## Required action
Every entry needs to be duplicated exactly.

*** Given entries

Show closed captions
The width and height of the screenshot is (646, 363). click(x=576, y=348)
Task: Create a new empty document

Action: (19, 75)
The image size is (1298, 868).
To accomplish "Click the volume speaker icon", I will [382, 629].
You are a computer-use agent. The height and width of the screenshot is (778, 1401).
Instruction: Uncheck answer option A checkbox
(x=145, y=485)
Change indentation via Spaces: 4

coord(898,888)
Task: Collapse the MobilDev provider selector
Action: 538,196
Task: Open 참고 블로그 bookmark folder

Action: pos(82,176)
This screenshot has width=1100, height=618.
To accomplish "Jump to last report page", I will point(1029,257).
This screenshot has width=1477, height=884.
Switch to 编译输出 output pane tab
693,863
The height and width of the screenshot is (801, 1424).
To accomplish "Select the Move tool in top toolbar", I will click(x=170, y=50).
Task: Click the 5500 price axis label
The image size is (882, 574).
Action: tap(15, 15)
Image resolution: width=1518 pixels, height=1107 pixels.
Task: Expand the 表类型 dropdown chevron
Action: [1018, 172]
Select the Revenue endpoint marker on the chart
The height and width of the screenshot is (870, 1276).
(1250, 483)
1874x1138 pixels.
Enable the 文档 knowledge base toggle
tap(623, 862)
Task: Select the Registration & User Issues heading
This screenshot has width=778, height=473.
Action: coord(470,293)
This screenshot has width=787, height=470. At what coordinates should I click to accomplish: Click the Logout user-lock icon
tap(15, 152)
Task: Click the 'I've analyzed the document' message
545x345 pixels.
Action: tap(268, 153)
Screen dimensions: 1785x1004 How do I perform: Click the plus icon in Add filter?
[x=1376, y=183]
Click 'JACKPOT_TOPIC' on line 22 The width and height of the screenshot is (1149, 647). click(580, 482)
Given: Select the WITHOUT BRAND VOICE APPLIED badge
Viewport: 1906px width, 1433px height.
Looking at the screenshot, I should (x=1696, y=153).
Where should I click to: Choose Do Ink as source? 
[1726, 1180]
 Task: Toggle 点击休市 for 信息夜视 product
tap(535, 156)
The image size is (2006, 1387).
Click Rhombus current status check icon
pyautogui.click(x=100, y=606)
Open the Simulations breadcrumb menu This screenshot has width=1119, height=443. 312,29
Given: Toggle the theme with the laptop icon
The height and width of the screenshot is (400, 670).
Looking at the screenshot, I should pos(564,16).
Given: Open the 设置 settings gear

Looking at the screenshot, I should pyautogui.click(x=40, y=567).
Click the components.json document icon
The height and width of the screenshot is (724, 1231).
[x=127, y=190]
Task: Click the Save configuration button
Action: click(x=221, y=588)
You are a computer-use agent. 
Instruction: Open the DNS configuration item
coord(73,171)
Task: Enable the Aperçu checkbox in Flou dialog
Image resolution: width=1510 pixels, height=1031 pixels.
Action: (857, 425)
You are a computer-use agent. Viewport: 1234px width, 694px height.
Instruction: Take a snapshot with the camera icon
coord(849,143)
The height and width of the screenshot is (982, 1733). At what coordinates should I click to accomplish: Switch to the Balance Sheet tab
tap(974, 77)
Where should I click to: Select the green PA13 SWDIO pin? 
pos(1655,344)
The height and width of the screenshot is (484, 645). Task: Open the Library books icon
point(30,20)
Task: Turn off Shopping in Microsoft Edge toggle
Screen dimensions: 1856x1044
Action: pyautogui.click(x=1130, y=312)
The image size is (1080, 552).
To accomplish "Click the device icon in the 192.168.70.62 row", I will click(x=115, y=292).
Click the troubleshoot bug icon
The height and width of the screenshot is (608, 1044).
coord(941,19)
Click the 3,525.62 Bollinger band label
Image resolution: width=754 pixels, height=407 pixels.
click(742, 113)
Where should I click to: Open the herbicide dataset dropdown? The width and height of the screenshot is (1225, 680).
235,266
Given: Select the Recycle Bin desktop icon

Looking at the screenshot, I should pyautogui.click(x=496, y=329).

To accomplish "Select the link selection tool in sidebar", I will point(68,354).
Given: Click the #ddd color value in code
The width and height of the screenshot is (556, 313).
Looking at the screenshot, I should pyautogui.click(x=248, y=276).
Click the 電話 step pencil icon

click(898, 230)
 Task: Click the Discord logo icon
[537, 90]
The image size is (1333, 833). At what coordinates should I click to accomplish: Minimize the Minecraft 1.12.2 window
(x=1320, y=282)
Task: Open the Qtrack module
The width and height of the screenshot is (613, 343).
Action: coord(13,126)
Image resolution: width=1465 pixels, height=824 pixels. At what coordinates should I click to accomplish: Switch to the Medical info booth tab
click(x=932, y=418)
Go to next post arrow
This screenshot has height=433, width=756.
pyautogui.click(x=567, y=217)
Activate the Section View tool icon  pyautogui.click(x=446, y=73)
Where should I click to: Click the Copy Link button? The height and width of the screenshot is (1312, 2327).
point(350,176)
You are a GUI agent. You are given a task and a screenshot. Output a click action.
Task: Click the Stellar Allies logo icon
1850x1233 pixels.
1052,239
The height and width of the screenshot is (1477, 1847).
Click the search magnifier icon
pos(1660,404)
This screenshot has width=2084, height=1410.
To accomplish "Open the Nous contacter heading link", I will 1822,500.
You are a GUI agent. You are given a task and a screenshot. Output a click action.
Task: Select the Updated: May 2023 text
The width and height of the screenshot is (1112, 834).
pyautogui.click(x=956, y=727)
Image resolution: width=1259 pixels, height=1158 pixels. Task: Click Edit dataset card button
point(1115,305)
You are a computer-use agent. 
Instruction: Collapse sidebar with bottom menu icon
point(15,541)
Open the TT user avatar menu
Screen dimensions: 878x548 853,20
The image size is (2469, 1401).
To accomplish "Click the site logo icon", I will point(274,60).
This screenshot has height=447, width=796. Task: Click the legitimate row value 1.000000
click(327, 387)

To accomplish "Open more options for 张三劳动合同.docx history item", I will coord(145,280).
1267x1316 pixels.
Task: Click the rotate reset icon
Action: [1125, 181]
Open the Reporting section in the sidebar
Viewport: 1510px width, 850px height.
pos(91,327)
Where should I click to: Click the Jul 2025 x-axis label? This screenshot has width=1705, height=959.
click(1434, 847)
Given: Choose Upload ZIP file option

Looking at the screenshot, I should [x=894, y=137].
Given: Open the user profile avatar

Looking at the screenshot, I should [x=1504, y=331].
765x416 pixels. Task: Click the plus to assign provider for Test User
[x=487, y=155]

******

## Result
Show closed captions
The width and height of the screenshot is (646, 363). click(x=576, y=348)
Task: Create a new empty document

Action: (19, 75)
The image size is (1298, 868).
To accomplish "Click the volume speaker icon", I will [382, 629].
You are a computer-use agent. The height and width of the screenshot is (778, 1401).
Instruction: Uncheck answer option A checkbox
(x=145, y=485)
Change indentation via Spaces: 4

coord(898,888)
Task: Collapse the MobilDev provider selector
Action: 538,196
Task: Open 참고 블로그 bookmark folder

Action: pos(82,176)
This screenshot has width=1100, height=618.
To accomplish "Jump to last report page", I will point(1029,257).
This screenshot has width=1477, height=884.
Switch to 编译输出 output pane tab
693,863
The height and width of the screenshot is (801, 1424).
To accomplish "Select the Move tool in top toolbar", I will click(x=170, y=50).
Task: Click the 5500 price axis label
The image size is (882, 574).
Action: tap(15, 15)
Image resolution: width=1518 pixels, height=1107 pixels.
Task: Expand the 表类型 dropdown chevron
Action: [1018, 172]
Select the Revenue endpoint marker on the chart
The height and width of the screenshot is (870, 1276).
(1250, 483)
1874x1138 pixels.
Enable the 文档 knowledge base toggle
tap(623, 862)
Task: Select the Registration & User Issues heading
This screenshot has width=778, height=473.
Action: coord(470,293)
This screenshot has width=787, height=470. At what coordinates should I click to accomplish: Click the Logout user-lock icon
tap(15, 152)
Task: Click the 'I've analyzed the document' message
545x345 pixels.
Action: tap(268, 153)
Screen dimensions: 1785x1004 How do I perform: Click the plus icon in Add filter?
[x=1376, y=183]
Click 'JACKPOT_TOPIC' on line 22 The width and height of the screenshot is (1149, 647). click(580, 482)
Given: Select the WITHOUT BRAND VOICE APPLIED badge
Viewport: 1906px width, 1433px height.
Looking at the screenshot, I should (x=1696, y=153).
Where should I click to: Choose Do Ink as source? 
[1726, 1180]
 Task: Toggle 点击休市 for 信息夜视 product
tap(535, 156)
The image size is (2006, 1387).
Click Rhombus current status check icon
pyautogui.click(x=100, y=606)
Open the Simulations breadcrumb menu This screenshot has width=1119, height=443. 312,29
Given: Toggle the theme with the laptop icon
The height and width of the screenshot is (400, 670).
Looking at the screenshot, I should pos(564,16).
Given: Open the 设置 settings gear

Looking at the screenshot, I should pyautogui.click(x=40, y=567).
Click the components.json document icon
The height and width of the screenshot is (724, 1231).
[x=127, y=190]
Task: Click the Save configuration button
Action: click(x=221, y=588)
You are a computer-use agent. 
Instruction: Open the DNS configuration item
coord(73,171)
Task: Enable the Aperçu checkbox in Flou dialog
Image resolution: width=1510 pixels, height=1031 pixels.
Action: (857, 425)
You are a computer-use agent. Viewport: 1234px width, 694px height.
Instruction: Take a snapshot with the camera icon
coord(849,143)
The height and width of the screenshot is (982, 1733). At what coordinates should I click to accomplish: Switch to the Balance Sheet tab
tap(974, 77)
Where should I click to: Select the green PA13 SWDIO pin? 
pos(1655,344)
The height and width of the screenshot is (484, 645). Task: Open the Library books icon
point(30,20)
Task: Turn off Shopping in Microsoft Edge toggle
Screen dimensions: 1856x1044
Action: pyautogui.click(x=1130, y=312)
The image size is (1080, 552).
To accomplish "Click the device icon in the 192.168.70.62 row", I will click(x=115, y=292).
Click the troubleshoot bug icon
The height and width of the screenshot is (608, 1044).
coord(941,19)
Click the 3,525.62 Bollinger band label
Image resolution: width=754 pixels, height=407 pixels.
click(742, 113)
Where should I click to: Open the herbicide dataset dropdown? The width and height of the screenshot is (1225, 680).
235,266
Given: Select the Recycle Bin desktop icon

Looking at the screenshot, I should pyautogui.click(x=496, y=329).

To accomplish "Select the link selection tool in sidebar", I will point(68,354).
Given: Click the #ddd color value in code
The width and height of the screenshot is (556, 313).
Looking at the screenshot, I should pyautogui.click(x=248, y=276).
Click the 電話 step pencil icon

click(898, 230)
 Task: Click the Discord logo icon
[537, 90]
The image size is (1333, 833). At what coordinates should I click to accomplish: Minimize the Minecraft 1.12.2 window
(x=1320, y=282)
Task: Open the Qtrack module
The width and height of the screenshot is (613, 343).
Action: coord(13,126)
Image resolution: width=1465 pixels, height=824 pixels. At what coordinates should I click to accomplish: Switch to the Medical info booth tab
click(x=932, y=418)
Go to next post arrow
This screenshot has height=433, width=756.
pyautogui.click(x=567, y=217)
Activate the Section View tool icon  pyautogui.click(x=446, y=73)
Where should I click to: Click the Copy Link button? The height and width of the screenshot is (1312, 2327).
point(350,176)
You are a GUI agent. You are given a task and a screenshot. Output a click action.
Task: Click the Stellar Allies logo icon
1850x1233 pixels.
1052,239
The height and width of the screenshot is (1477, 1847).
Click the search magnifier icon
pos(1660,404)
This screenshot has width=2084, height=1410.
To accomplish "Open the Nous contacter heading link", I will 1822,500.
You are a GUI agent. You are given a task and a screenshot. Output a click action.
Task: Select the Updated: May 2023 text
The width and height of the screenshot is (1112, 834).
pyautogui.click(x=956, y=727)
Image resolution: width=1259 pixels, height=1158 pixels. Task: Click Edit dataset card button
point(1115,305)
You are a computer-use agent. 
Instruction: Collapse sidebar with bottom menu icon
point(15,541)
Open the TT user avatar menu
Screen dimensions: 878x548 853,20
The image size is (2469, 1401).
To accomplish "Click the site logo icon", I will point(274,60).
This screenshot has height=447, width=796. Task: Click the legitimate row value 1.000000
click(327, 387)

To accomplish "Open more options for 张三劳动合同.docx history item", I will coord(145,280).
1267x1316 pixels.
Task: Click the rotate reset icon
Action: [1125, 181]
Open the Reporting section in the sidebar
Viewport: 1510px width, 850px height.
pos(91,327)
Where should I click to: Click the Jul 2025 x-axis label? This screenshot has width=1705, height=959.
click(1434, 847)
Given: Choose Upload ZIP file option

Looking at the screenshot, I should [x=894, y=137].
Given: Open the user profile avatar

Looking at the screenshot, I should [x=1504, y=331].
765x416 pixels. Task: Click the plus to assign provider for Test User
[x=487, y=155]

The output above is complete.